In June 2001, the FASB issued SFAS No. 143, "Accounting for Asset Retirement Obligations". SFAS No. 143 addresses financial accounting and reporting for obligations associated with the retirement of tangible long-lived assets and the associated asset retirement costs. It applies to legal obligations associated with the retirement of long-lived assets that result from the acquisition, construction, development and/or the normal operation of a long-lived asset, except for certain obligations of lessees. SFAS No. 143 is effective for financial statements issued for fiscal years beginning after June 15, 2002. The Company does not currently have any obligations falling under the scope of SFAS No. 143, and therefore does not believe its adoption will have a material impact on its financial position or results of operations.
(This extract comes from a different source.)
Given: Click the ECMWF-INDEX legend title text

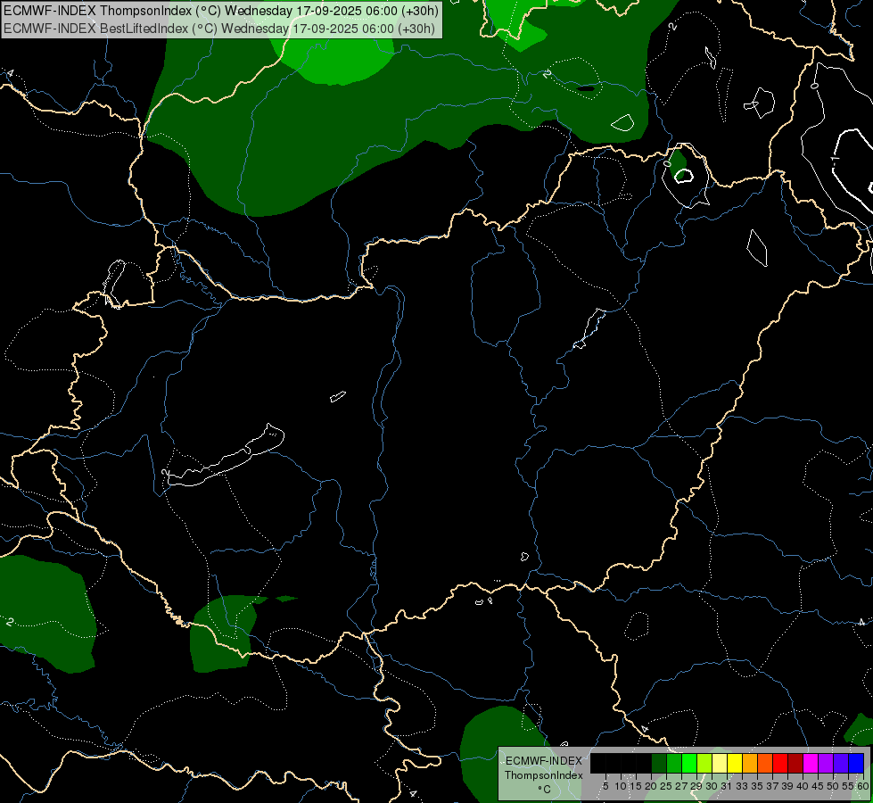Looking at the screenshot, I should point(543,761).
In August 2001, the FASB issued SFAS No. 144, "Accounting for the Impairment or Disposal of Long-Lived Assets". SFAS No. 144 supersedes SFAS No. 121, "Accounting for the Impairment of Long-Lived Assets and for Long-Lived Assets to Be Disposed Of", but retains the requirements of SFAS No.121 to (a) recognize an impairment loss only if the carrying amount of a long-lived asset is not recoverable from its undiscounted cash flows and (b) measure an impairment loss as the difference between the carrying amount and fair value of the asset. SFAS No. 144 removes goodwill from its scope as the impairment of goodwill is addressed prospectively pursuant to SFAS No. 142. SFAS No. 144 is effective for financial statements issued for fiscal years beginning after December 15, 2001, and interim periods within those years. The Company does not expect the adoption of SFAS No. 144 to have a material impact on its financial position or results of operations.
Cautionary Statement
Statements in this Form 10-Q, other than statements of historical information, are forward-looking statements that are made pursuant to the safe harbor provisions of the Private Securities Litigation Reform Act of 1995. You can identify these statements by forward-looking words such as "may", "will", "expect", "plan", "intend", "anticipate", "believe", "estimate", and "continue" or similar words. Such forward-looking statements are subject to certain risks and uncertainties that could cause actual results to differ materially from those projected. Readers are cautioned not to place undue reliance on these forward-looking statements, which speak only as of the date hereof. Such risks and uncertainties include, but are not limited to:
- a significant downturn in general business and economic conditions,
- unfavorable weather conditions, including inadequate snowfall in the early season,
- failure to attract and retain sufficient workforce,
- failure to obtain necessary approvals needed to implement planned development projects,
- competition in the ski, hospitality and resort industries,
- failure to successfully integrate acquisitions,
- adverse changes in vacation real estate markets, and
- adverse trends in the leisure and travel industry as a result of terrorist activities.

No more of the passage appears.